During his annual predictions for 2007, futurist Mark Anderson said that Google and Microsoft represent two very different types of money. Microsoft is plumbing money, Anderson said, while Google is ad money.A Microsoft-commisioned study claims the following:
In New York, each dollar of Windows Vista-related revenue earned by Microsoft in 2007 will generate more than $19 in revenue for the ecosystem beyond Microsoft. We expect that in the first year of Windows Vista shipments, this ecosystem will sell more than $7 billion of Windows Vista-related products and services in New York.
That's pretty impressive and if cast against both the U.S. and world economies, it's obvious that Microsoft's Vista release will be good for the global IT market.
Looking back at the Anderson dinner last month:
On the technology front, Anderson differentiated between Microsoft, a company that is "making plumbing," and Google, a "river of money." This means that Microsoft makes technology that businesses and consumers need for everyday tasks while Google is sitting on top of a macro-trend as advertising dollars drift online.

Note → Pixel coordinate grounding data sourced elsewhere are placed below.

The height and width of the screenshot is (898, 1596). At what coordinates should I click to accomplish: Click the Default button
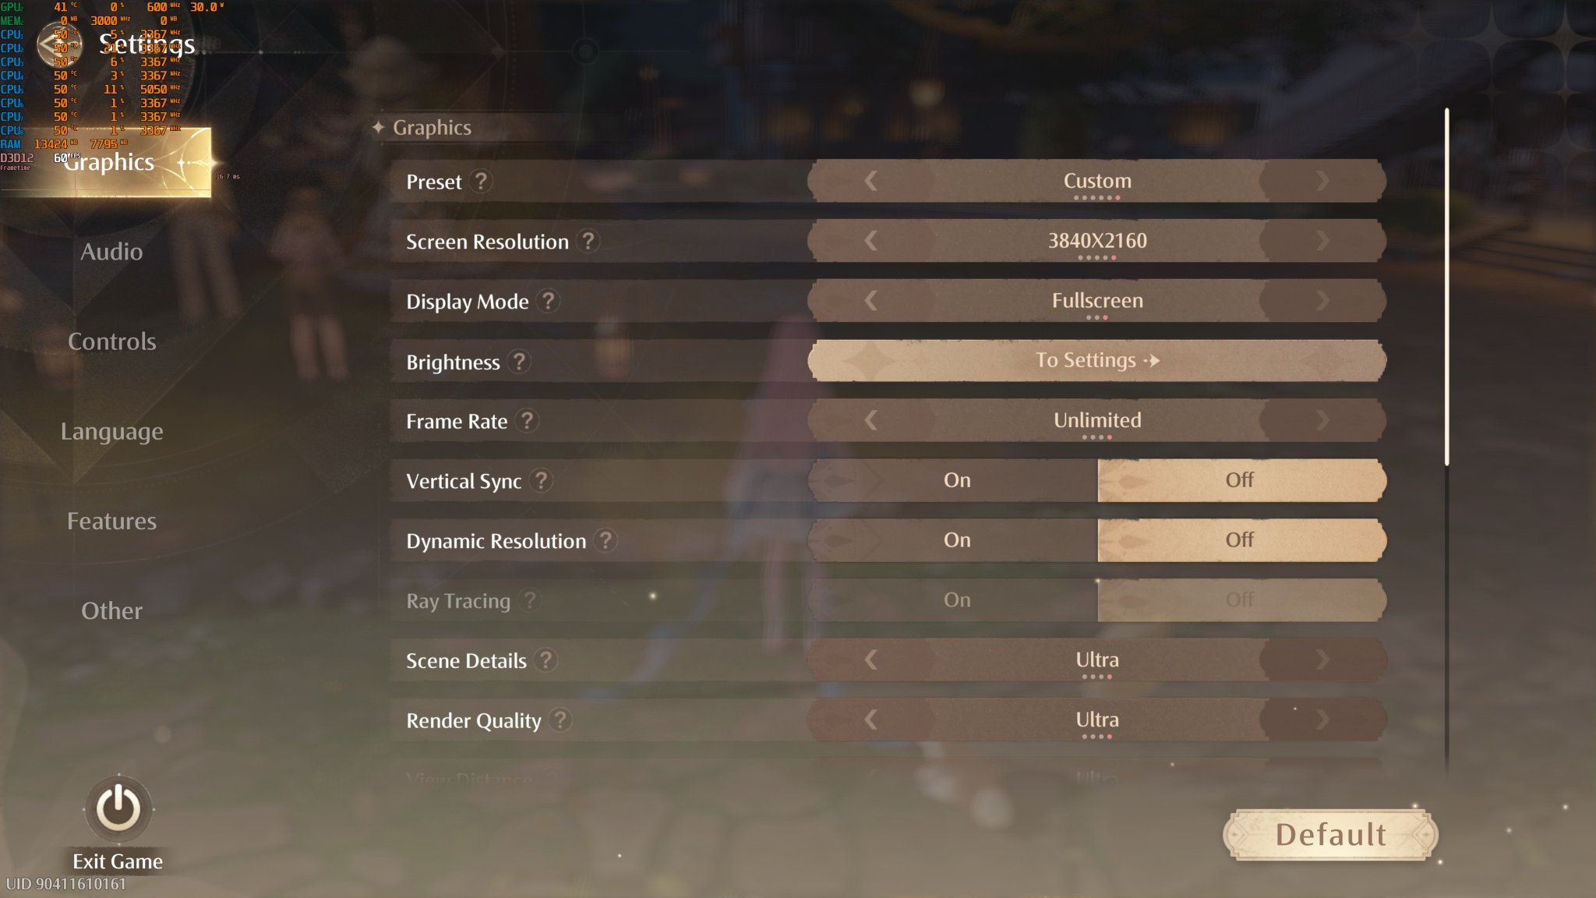[x=1331, y=833]
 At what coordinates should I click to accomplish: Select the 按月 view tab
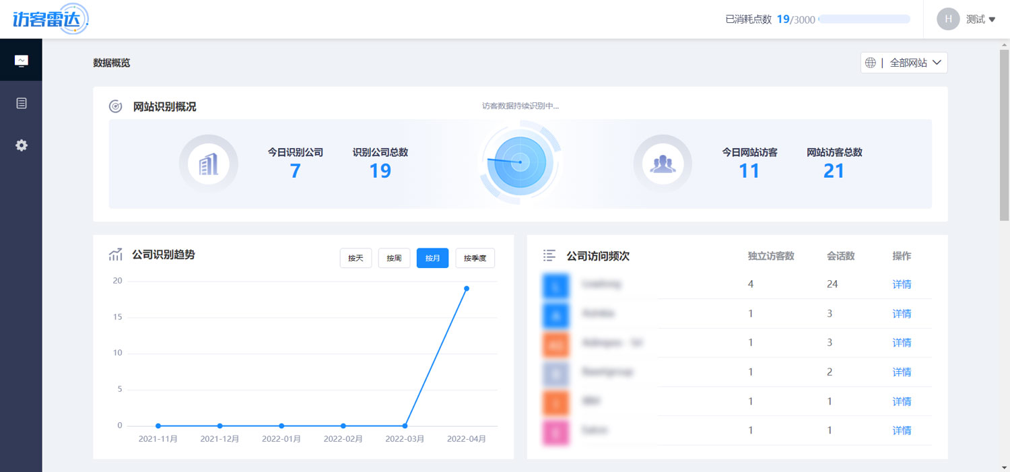(x=432, y=258)
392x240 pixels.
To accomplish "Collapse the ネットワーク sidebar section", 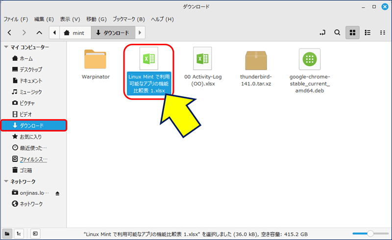I will (x=6, y=181).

Anderson stressed that "plumbing money" is different than ad money and that the differences in money would continue to define these two companies. Countering prevailing thinking, Anderson said that Microsoft isn't going anywhere. He also repeated an earlier warning about Google, calling it one of the "most fragile" financial structures ever.
Microsoft's impact on the economy is still bigger than Google's, but is Anderson right? Will Microsoft remain the backbone of the global IT market? Or will Google soon become the bigger player?